Latest revision as of 15:48, 11 November 2023

Problem

Located inside equilateral triangle $ABC$ is a point $P$ such that $PA=8$, $PB=6$, and $PC=10$. To the nearest integer the area of triangle $ABC$ is:

$\textbf{(A)}\ 159\qquad \textbf{(B)}\ 131\qquad \textbf{(C)}\ 95\qquad \textbf{(D)}\ 79\qquad \textbf{(E)}\ 50$

Solution 1

[asy] draw((0,10)--(8.66,-5)--(-8.66,-5)--cycle); label("$A$",(0,10),N); label("$B$",(-9.5,-5.2),N); label("$C$",(9.5,-5.2),N);  dot((-3,0)); label("$P$",(-3,-2),N); draw((-3,0)--(0,10)); draw((-3,0)--(-8.66,-5)); draw((-3,0)--(8.66,-5));  dot((-9,7.5)); label("$P'$",(-9.2,7.5),N); draw((-9,7.5)--(0,10)); draw((-9,7.5)--(-8.66,-5)); draw((-9,7.5)--(-3,0));  [/asy]
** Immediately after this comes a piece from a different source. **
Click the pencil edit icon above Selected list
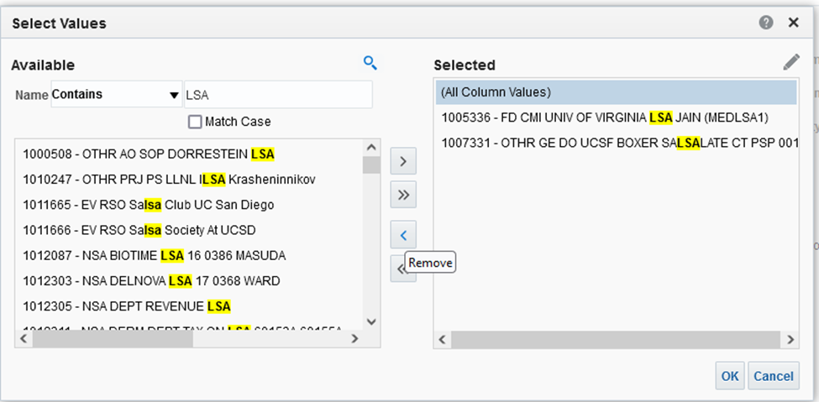This screenshot has width=819, height=402. (x=790, y=62)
Notice that $6^2+8^2=10^2.$ That makes us want to construct a right triangle.

Rotate $\triangle APC$ $60^{\circ}$ about A. Note that $\triangle PAC \cong \triangle P'AB$, so \[\angle P'AP = \angle PAB + \angle P'AB = \angle PAB + \angle PAC = 60^{\circ}.\]
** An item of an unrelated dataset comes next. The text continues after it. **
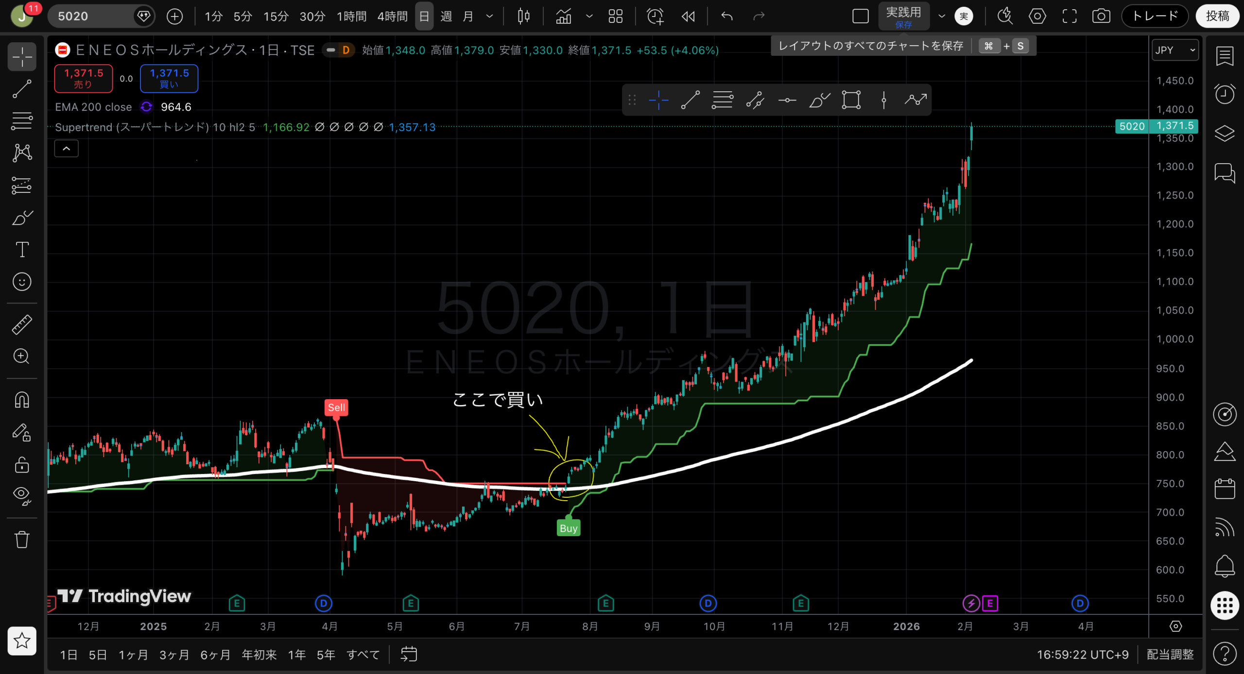Switch to the 4時間 timeframe
The height and width of the screenshot is (674, 1244).
click(x=392, y=17)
Therefore, $\triangle APP'$ is equilateral, so $P'P=8$, which means $\angle P'PB = 90^{\circ}.$

Let $\angle BP'P = \alpha .$ Notice that $\cos\alpha = \frac{8}{10}=\frac{4}{5},$ and $\sin\alpha = \frac{3}{5}.$

Applying the Law of Cosines to $\triangle APC$ (remembering $\angle APC = \angle AP'B$): \begin{align*} AC^2 &= 10^2+8^2-2\cdot10\cdot8\cdot \cos(60^{\circ}+\alpha)\\&= 164-160(\cos60\cos\alpha-\sin60\sin\alpha)\\&= 164-160(\frac{2}{5}-\frac{3\sqrt3}{10}) \\&= 164-16(4-3\sqrt3) \\ &= 100+48\sqrt3.\end{align*}

We want to find the area of $\triangle ABC$, which is \[AC^2\cdot\frac{\sqrt3}{4}=25\sqrt3+36\approx\boxed{(D) 79}.\]

~pfalcon

Solution 2 (Magic Formula)

Fun formula: Given a point whose distances from the vertices of an equilateral triangle are $a$, $b$, and $c$, the side length of the triangle is:

\[s=\sqrt{\frac{1}{2}\left(a^2+b^2+c^2\pm\sqrt{6(a^2b^2+b^2c^2+c^2a^2)-3(a^4+b^4+c^4)}\right)}\]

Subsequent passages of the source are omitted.